Het is onmogelijk een mens geheel en al te begrijpen, wanneer men zijn beoordeling op het soortbegrip baseert. Het hardnekkigst houdt men aan het beoordelen naar de soort vast, wanneer het om het geslacht van de mens gaat. De man ziet in de vrouw, de vrouw in de man meestal teveel het algemene karakter van het andere geslacht en te weinig het individuele.

In de praktijk van het leven is dit minder in het nadeel van mannen dan van de vrouwen. Daarom is meestal de sociale positie van de vouw zo minderwaardig, omdat in velerlei opzicht, waarin dit niet zo zou moeten zijn, deze positie niet afhankelijk is gesteld van de individuele eigenschappen van de vrouw als op zichzelf staande persoonlijkheid, doch van de algemene voorstelling die men zich van de natuurlijke taak en behoeften van de vrouw maakt.
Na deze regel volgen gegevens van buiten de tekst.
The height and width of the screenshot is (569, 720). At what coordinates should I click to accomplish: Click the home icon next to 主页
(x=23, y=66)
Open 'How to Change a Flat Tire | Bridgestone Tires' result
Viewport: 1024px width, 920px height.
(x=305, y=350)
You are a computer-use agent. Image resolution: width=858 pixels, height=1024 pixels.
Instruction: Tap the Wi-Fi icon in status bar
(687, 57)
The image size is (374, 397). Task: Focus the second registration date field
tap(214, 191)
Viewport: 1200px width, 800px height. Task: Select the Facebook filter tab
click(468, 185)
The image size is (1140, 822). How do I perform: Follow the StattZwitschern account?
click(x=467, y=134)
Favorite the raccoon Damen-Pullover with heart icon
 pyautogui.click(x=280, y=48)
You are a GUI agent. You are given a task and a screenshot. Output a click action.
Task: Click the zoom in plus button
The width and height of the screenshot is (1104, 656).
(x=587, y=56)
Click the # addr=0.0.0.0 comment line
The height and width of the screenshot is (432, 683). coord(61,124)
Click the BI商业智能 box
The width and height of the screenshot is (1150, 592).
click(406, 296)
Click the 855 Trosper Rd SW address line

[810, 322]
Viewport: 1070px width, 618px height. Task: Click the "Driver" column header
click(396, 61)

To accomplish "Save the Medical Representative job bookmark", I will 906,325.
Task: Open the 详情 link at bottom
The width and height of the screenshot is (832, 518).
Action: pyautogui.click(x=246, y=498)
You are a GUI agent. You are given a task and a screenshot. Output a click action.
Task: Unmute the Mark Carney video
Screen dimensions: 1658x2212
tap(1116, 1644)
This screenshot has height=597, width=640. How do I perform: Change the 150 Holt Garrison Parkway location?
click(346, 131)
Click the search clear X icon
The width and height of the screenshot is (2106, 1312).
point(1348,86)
De bezigheid van de man richt zich in het leven naar zijn individuele bekwaamheden en ambities; de bezigheid van de vrouw moet uitsluitend afhankelijk worden gesteld van het feit dat zij nu eenmaal vrouw is. De vrouw moet de slavin zijn van de soortgebondenheid, het algemeen-vrouwelijke.

Zolang door mannen nog wordt geredetwist over de vraag of de vrouw ‘door haar natuurlijke aanleg’ wel voor het een of andere beroep deugt, kan het zogenaamde vrouwenvraagstuk niet boven het meest elementaire stadium uitkomen. Wat de vrouw in verband met haar eigen vrouwelijke natuur kan willen, moet men aan de vrouw zélf ter beoordeling overlaten. Wanneer het waar is dat vrouwen slechts deugen voor het beroep dat haar thans is toebedeeld, zullen zij het ook moeilijk verder brengen. Zij moeten echter zelf kunnen beslissen, wat met haar natuur in overeenstemming is.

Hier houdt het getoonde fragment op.